_TASK DESCRIPTION_.
Your output should repeat each record below with no differences.

(Pixel coordinate grounding data)
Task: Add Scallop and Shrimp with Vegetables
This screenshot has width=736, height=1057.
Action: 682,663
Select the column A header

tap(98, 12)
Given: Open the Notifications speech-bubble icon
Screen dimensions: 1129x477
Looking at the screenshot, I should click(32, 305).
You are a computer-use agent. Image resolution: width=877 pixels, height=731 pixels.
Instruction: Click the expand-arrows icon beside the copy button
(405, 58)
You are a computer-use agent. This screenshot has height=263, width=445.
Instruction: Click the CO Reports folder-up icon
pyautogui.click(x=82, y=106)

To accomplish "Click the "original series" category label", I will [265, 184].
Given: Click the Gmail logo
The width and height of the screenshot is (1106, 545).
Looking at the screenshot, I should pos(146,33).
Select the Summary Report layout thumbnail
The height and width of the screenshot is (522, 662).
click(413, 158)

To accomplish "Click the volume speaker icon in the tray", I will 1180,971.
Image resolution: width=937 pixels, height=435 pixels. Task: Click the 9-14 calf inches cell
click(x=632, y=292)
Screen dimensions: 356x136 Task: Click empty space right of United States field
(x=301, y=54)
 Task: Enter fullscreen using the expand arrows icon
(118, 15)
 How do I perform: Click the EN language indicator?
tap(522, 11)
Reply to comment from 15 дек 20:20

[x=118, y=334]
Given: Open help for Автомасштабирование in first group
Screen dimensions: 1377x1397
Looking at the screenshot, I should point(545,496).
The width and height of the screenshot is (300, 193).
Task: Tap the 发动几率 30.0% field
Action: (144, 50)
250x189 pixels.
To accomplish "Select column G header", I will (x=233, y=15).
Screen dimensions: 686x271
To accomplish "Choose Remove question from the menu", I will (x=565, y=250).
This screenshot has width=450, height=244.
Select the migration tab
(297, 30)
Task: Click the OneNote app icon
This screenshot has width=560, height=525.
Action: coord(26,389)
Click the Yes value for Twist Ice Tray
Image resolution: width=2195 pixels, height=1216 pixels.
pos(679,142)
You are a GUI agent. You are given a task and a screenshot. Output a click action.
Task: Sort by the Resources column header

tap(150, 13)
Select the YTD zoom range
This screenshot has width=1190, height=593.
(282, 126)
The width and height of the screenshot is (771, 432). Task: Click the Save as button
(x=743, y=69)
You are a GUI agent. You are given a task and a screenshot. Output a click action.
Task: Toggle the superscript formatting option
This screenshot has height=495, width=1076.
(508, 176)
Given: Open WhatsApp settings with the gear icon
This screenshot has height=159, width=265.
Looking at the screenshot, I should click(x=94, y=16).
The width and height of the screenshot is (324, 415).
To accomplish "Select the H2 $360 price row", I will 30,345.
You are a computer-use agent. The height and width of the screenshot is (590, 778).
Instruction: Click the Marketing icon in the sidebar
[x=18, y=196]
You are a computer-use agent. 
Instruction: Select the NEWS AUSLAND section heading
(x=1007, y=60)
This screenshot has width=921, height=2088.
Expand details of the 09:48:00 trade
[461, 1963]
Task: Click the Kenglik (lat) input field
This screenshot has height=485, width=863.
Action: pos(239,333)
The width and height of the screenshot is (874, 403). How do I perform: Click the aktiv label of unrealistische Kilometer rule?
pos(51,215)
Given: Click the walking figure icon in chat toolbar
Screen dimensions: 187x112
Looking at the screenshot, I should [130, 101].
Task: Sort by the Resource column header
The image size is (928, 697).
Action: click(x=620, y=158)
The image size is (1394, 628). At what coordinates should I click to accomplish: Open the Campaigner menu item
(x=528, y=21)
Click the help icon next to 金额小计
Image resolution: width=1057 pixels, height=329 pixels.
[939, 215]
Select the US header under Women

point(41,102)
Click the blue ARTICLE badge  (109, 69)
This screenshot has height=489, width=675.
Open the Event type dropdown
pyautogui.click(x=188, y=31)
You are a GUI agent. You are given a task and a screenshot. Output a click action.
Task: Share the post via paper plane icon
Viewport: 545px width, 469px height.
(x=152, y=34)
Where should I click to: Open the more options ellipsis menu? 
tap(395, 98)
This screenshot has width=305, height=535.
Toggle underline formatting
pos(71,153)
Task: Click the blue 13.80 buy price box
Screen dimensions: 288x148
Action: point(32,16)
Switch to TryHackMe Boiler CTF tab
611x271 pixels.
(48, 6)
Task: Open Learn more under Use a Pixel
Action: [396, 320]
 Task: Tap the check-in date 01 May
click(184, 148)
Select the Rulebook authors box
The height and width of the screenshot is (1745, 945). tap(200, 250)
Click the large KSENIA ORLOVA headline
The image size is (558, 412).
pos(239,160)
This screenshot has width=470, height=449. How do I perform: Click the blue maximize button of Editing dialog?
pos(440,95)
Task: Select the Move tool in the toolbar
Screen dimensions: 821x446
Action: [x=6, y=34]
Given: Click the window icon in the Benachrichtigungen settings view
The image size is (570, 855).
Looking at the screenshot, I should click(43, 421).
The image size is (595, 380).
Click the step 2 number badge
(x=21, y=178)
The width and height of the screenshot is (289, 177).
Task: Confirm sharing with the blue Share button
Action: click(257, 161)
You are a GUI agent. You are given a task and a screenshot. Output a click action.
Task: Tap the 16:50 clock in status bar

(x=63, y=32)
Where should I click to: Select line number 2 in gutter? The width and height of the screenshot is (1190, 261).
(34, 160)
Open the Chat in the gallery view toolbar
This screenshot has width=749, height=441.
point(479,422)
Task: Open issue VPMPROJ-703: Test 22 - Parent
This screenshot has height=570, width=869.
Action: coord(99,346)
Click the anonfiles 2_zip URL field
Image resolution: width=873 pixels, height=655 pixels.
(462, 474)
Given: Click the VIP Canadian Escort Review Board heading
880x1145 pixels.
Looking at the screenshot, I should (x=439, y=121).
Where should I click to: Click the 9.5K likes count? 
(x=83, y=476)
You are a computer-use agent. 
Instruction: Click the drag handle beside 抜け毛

_ANSWER AREA_.
Task: Add Scallop and Shrimp with Vegetables
This screenshot has width=736, height=1057.
Action: 682,663
Select the column A header

tap(98, 12)
Given: Open the Notifications speech-bubble icon
Screen dimensions: 1129x477
Looking at the screenshot, I should click(32, 305).
You are a computer-use agent. Image resolution: width=877 pixels, height=731 pixels.
Instruction: Click the expand-arrows icon beside the copy button
(405, 58)
You are a computer-use agent. This screenshot has height=263, width=445.
Instruction: Click the CO Reports folder-up icon
pyautogui.click(x=82, y=106)

To accomplish "Click the "original series" category label", I will [265, 184].
Given: Click the Gmail logo
The width and height of the screenshot is (1106, 545).
Looking at the screenshot, I should pos(146,33).
Select the Summary Report layout thumbnail
The height and width of the screenshot is (522, 662).
click(413, 158)

To accomplish "Click the volume speaker icon in the tray", I will 1180,971.
Image resolution: width=937 pixels, height=435 pixels. Task: Click the 9-14 calf inches cell
click(x=632, y=292)
Screen dimensions: 356x136 Task: Click empty space right of United States field
(x=301, y=54)
 Task: Enter fullscreen using the expand arrows icon
(118, 15)
 How do I perform: Click the EN language indicator?
tap(522, 11)
Reply to comment from 15 дек 20:20

[x=118, y=334]
Given: Open help for Автомасштабирование in first group
Screen dimensions: 1377x1397
Looking at the screenshot, I should point(545,496).
The width and height of the screenshot is (300, 193).
Task: Tap the 发动几率 30.0% field
Action: (144, 50)
250x189 pixels.
To accomplish "Select column G header", I will (x=233, y=15).
Screen dimensions: 686x271
To accomplish "Choose Remove question from the menu", I will (x=565, y=250).
This screenshot has width=450, height=244.
Select the migration tab
(297, 30)
Task: Click the OneNote app icon
This screenshot has width=560, height=525.
Action: coord(26,389)
Click the Yes value for Twist Ice Tray
Image resolution: width=2195 pixels, height=1216 pixels.
pos(679,142)
You are a GUI agent. You are given a task and a screenshot. Output a click action.
Task: Sort by the Resources column header

tap(150, 13)
Select the YTD zoom range
This screenshot has width=1190, height=593.
(282, 126)
The width and height of the screenshot is (771, 432). Task: Click the Save as button
(x=743, y=69)
You are a GUI agent. You are given a task and a screenshot. Output a click action.
Task: Toggle the superscript formatting option
This screenshot has height=495, width=1076.
(508, 176)
Given: Open WhatsApp settings with the gear icon
This screenshot has height=159, width=265.
Looking at the screenshot, I should click(x=94, y=16).
The width and height of the screenshot is (324, 415).
To accomplish "Select the H2 $360 price row", I will 30,345.
You are a computer-use agent. The height and width of the screenshot is (590, 778).
Instruction: Click the Marketing icon in the sidebar
[x=18, y=196]
You are a computer-use agent. 
Instruction: Select the NEWS AUSLAND section heading
(x=1007, y=60)
This screenshot has width=921, height=2088.
Expand details of the 09:48:00 trade
[461, 1963]
Task: Click the Kenglik (lat) input field
This screenshot has height=485, width=863.
Action: pos(239,333)
The width and height of the screenshot is (874, 403). How do I perform: Click the aktiv label of unrealistische Kilometer rule?
pos(51,215)
Given: Click the walking figure icon in chat toolbar
Screen dimensions: 187x112
Looking at the screenshot, I should [130, 101].
Task: Sort by the Resource column header
The image size is (928, 697).
Action: click(x=620, y=158)
The image size is (1394, 628). At what coordinates should I click to accomplish: Open the Campaigner menu item
(x=528, y=21)
Click the help icon next to 金额小计
Image resolution: width=1057 pixels, height=329 pixels.
[939, 215]
Select the US header under Women

point(41,102)
Click the blue ARTICLE badge  (109, 69)
This screenshot has height=489, width=675.
Open the Event type dropdown
pyautogui.click(x=188, y=31)
You are a GUI agent. You are given a task and a screenshot. Output a click action.
Task: Share the post via paper plane icon
Viewport: 545px width, 469px height.
(x=152, y=34)
Where should I click to: Open the more options ellipsis menu? 
tap(395, 98)
This screenshot has width=305, height=535.
Toggle underline formatting
pos(71,153)
Task: Click the blue 13.80 buy price box
Screen dimensions: 288x148
Action: point(32,16)
Switch to TryHackMe Boiler CTF tab
611x271 pixels.
(48, 6)
Task: Open Learn more under Use a Pixel
Action: [396, 320]
 Task: Tap the check-in date 01 May
click(184, 148)
Select the Rulebook authors box
The height and width of the screenshot is (1745, 945). tap(200, 250)
Click the large KSENIA ORLOVA headline
The image size is (558, 412).
pos(239,160)
This screenshot has width=470, height=449. How do I perform: Click the blue maximize button of Editing dialog?
pos(440,95)
Task: Select the Move tool in the toolbar
Screen dimensions: 821x446
Action: [x=6, y=34]
Given: Click the window icon in the Benachrichtigungen settings view
The image size is (570, 855).
Looking at the screenshot, I should click(43, 421).
The image size is (595, 380).
Click the step 2 number badge
(x=21, y=178)
The width and height of the screenshot is (289, 177).
Task: Confirm sharing with the blue Share button
Action: click(257, 161)
You are a GUI agent. You are given a task and a screenshot. Output a click action.
Task: Tap the 16:50 clock in status bar

(x=63, y=32)
Where should I click to: Select line number 2 in gutter? The width and height of the screenshot is (1190, 261).
(34, 160)
Open the Chat in the gallery view toolbar
This screenshot has width=749, height=441.
point(479,422)
Task: Open issue VPMPROJ-703: Test 22 - Parent
This screenshot has height=570, width=869.
Action: coord(99,346)
Click the anonfiles 2_zip URL field
Image resolution: width=873 pixels, height=655 pixels.
(462, 474)
Given: Click the VIP Canadian Escort Review Board heading
880x1145 pixels.
Looking at the screenshot, I should (x=439, y=121).
Where should I click to: Click the 9.5K likes count? 
(x=83, y=476)
You are a computer-use agent. 
Instruction: Click the drag handle beside 抜け毛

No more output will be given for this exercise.